Brick and Maggie, characters in Tennessee Williams’s Cat on a Hot Tin Roof do the same. Theirs is a seemingly destructive, angry marriage, but its confines and expectations push them both to a moral and emotional brink. ‘I do love you’, says Maggie at the end of the play. ‘If only it were true’, replies Brick. George, Martha, Brick, and Maggie have the same aspirations and the same willingness to fight through the necessary and unavoidable conflicts of marriage to find some kind of harmony.
The culture of identity by its very nature deprives couples and individuals of any chance of scratching even just under the surface of appearance. One is either gay, demi-sexual, pansexual, transgender, cisgender, or any one of an almost infinite number of sexual shadings and subgroupings. No more is asked or required. Finding a suitable partner does not involve the tricky investigation of sexual impulse, its nature, origin, and consequence. The incendiary relationships described by Albee and Williams have no meaning in the world of diverse sexual identity.
Sexual partnerships, however, are not like social groupings where like attracts like; and where commonality and synchronization of interests are the rules. In Lawrentian dynamics opposites make the best partners. It is expected that wills will be opposed, and all the baggage of childhood, schooling, and social interaction will be opened, spread out, and sorted through. Polar opposites will inevitably attract each other because of the desire to be found out, explored, delved.
Women and men want their partners to find and live in their inner rooms, spaces that have been kept secret since childhood. Gender identity has nothing whatsoever to do with it. The equations to be solved are a function of a higher emotional mathematics. The numerical language of transgenders, anthro-sexuals, and hyposexuals is still arithmetic.

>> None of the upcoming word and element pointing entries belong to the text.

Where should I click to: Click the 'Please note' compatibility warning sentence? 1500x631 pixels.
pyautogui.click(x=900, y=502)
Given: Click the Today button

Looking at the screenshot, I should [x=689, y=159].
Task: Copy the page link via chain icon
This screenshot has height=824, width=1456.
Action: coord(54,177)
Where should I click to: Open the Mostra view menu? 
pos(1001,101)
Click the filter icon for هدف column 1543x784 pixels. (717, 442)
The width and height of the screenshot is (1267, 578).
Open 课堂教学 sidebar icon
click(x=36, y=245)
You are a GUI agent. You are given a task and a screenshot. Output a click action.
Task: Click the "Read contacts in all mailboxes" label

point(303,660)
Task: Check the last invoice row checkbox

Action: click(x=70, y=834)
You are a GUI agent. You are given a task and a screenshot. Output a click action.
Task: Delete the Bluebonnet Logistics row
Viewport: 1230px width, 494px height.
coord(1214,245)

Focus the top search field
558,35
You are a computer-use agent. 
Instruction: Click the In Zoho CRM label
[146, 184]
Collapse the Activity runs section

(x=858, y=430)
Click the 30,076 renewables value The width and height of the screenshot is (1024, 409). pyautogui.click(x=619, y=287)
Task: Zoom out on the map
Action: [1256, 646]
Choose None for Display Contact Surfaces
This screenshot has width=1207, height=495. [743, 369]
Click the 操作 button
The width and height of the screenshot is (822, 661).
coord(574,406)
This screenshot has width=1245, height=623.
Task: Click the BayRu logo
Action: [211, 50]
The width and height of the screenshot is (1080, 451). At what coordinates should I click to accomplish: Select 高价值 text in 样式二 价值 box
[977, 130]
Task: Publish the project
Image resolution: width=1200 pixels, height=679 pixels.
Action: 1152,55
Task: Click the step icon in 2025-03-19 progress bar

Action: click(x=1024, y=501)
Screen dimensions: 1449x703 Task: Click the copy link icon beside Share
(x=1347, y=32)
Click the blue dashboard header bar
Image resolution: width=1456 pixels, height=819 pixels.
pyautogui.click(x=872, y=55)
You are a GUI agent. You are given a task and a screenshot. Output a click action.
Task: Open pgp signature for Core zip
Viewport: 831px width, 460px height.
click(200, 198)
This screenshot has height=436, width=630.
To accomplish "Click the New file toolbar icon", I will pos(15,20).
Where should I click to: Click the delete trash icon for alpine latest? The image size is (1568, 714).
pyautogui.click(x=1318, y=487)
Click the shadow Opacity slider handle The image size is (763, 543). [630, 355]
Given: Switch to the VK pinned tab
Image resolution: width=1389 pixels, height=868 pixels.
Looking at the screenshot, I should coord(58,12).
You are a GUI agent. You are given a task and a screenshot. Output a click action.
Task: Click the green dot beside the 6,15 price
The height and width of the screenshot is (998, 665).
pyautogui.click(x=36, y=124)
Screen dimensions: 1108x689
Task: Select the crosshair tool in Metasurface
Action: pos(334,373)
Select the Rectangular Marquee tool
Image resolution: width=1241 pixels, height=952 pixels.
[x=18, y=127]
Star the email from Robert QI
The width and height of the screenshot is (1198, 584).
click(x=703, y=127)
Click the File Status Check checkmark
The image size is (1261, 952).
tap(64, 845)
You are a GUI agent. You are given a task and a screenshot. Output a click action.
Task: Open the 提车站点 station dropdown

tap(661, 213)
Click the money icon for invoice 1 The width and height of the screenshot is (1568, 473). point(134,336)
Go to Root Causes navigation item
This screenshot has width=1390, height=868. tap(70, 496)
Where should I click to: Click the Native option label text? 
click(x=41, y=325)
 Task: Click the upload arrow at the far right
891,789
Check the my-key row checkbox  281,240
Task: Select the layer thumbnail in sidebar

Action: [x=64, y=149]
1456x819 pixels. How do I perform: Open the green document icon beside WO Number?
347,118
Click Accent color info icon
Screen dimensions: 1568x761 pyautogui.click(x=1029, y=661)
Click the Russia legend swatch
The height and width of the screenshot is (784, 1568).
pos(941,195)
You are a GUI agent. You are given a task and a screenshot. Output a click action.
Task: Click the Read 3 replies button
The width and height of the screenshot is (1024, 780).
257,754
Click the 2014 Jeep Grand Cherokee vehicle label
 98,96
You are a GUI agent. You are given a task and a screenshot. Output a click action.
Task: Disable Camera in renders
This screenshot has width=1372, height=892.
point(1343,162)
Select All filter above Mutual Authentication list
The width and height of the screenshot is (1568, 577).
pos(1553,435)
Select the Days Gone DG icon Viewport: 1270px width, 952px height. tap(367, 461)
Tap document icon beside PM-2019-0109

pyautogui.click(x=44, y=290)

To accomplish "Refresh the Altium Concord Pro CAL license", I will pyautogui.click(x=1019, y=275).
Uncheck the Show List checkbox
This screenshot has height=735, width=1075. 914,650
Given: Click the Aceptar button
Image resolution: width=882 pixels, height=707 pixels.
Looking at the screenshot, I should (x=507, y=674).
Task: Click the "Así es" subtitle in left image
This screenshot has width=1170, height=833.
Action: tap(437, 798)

This is not to say that two individuals sharing the same unique sexual identity cannot find a Lawrentian epiphany; but it is unlikely because the expectations to do so have been declined. Worse, the heterosexuality behind Lawrence’s vision is itself suspect by progressives. Binary sexuality, male and female, has become somehow retrograde and valueless. Although heterosexuality has a place on the gender spectrum, it is at the asymptotic ends, hard to find, elusive and deliberately obscure.
Lawrence, Albee, Shakespeare, and Williams of course were not the first to identify sexual energy as the fuel for the human engine. The Old Testament, ancient Greek, Hindu, and Persian myths, are filled with stories of heterosexual encounters, paternity, lineage, jealousy, spite, and envy. What is the story of the Garden of Eden if not the first tale of sexual dynamics?
Despite the reformist movements of today, sexuality will find its previous equilibrium. The heterosexual ninety-seven percent of the world’s population will ignore the currently hot notions of gender diversity and return to their native sexual roots, will rejoin the familiar course of human history – heterosexual, procreative, demanding, and permanent.